Notably, their development cycle is similar, which is why well-established standards, such as the CRISP-DM cycle that was introduced in Chapter 3, may be applied to break down the lifecycle of such an application into several phases that can be audited all at once or selectively.

Thus, auditors may apply the same techniques and audit questions that would be appropriate for regular IT performance and compliance audits for some of these phases. Risks that may occur in regular software development projects are also of relevance to ML algorithm development, however, one has to keep the risks that are unique to ML applications in mind (a selection of these risks is included in Sections 3.1 to 3.5).

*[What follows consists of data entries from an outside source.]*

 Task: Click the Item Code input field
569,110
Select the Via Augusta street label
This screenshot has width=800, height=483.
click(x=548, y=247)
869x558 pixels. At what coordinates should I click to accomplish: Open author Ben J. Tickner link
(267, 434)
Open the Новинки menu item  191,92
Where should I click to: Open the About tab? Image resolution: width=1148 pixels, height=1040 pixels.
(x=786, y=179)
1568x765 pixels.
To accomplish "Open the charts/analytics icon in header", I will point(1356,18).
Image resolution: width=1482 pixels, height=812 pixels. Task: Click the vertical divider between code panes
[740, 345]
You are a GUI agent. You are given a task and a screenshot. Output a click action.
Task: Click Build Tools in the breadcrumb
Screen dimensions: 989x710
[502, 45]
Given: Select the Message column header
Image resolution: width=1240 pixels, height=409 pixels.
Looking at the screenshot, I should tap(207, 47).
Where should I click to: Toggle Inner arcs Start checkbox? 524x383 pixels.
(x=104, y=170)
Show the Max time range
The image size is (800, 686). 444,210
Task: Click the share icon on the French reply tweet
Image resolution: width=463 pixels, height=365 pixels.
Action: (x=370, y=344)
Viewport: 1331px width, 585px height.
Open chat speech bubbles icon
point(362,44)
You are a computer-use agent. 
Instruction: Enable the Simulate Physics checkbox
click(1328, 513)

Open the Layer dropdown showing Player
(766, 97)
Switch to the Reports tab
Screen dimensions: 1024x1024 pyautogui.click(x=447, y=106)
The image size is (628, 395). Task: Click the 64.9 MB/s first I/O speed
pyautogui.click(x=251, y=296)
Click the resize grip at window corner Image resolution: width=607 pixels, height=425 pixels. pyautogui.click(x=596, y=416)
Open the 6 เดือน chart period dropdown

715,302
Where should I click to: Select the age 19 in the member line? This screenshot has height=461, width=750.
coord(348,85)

Therefore, it might be suitable to either audit ML systems in teams that are composed of specialist auditors, IT auditors and data scientists, or to focus on one component (data science or classical IT audit) while keeping the other component in mind. Teams that lack the necessary experience in data science might be well-advised to rely on the expertise of their data science colleagues, while teams that lack experience in classical IT audits would be well-advised to delegate certain aspects of the audit to more experienced IT auditors. This well- balanced approach guarantees that no aspects of the system are left unaudited due to a potential lack in knowledge or tools.

The first audit of a system with ML components that was performed by the Bundesrechnungshof, the German SAI, successfully applied the approach detailed above: the audit team was composed of a specialist auditor with good knowledge of the auditee organisation and two technical auditors (one with an IT background, one with a background in natural sciences). The auditors were recruited from their respective audit units to form the ML audit team for this specific audit.

The audit of the following phases might benefit from auditors with an IT or specialist background:

  1. Business understanding (see Section 3.1)
  2. Deployment and change management (see Section 3.1)
  3. Operation (see Section 3.4)

However, the following phases of the CRISP-DM cycle might be more suited to an audit by data scientists with a background in ML:

  1. Data preparation (see Section 3.2)
  2. Modelling (see Section 3.3)
  3. Evaluation (see Section 3.5)

The ‘data understanding’ phase (see Section 3.2), might benefit from a combined approach as it requires a technical understanding of the data as well as an understanding of the business goal that is supposed to be reached by the application of the ML algorithm on the data.

The ML audit helper tool that is included with this paper offers a host of questions that are suitable to all phases of the CRISP-DM cycle, for specialist auditors and IT auditors, as well as for data scientists.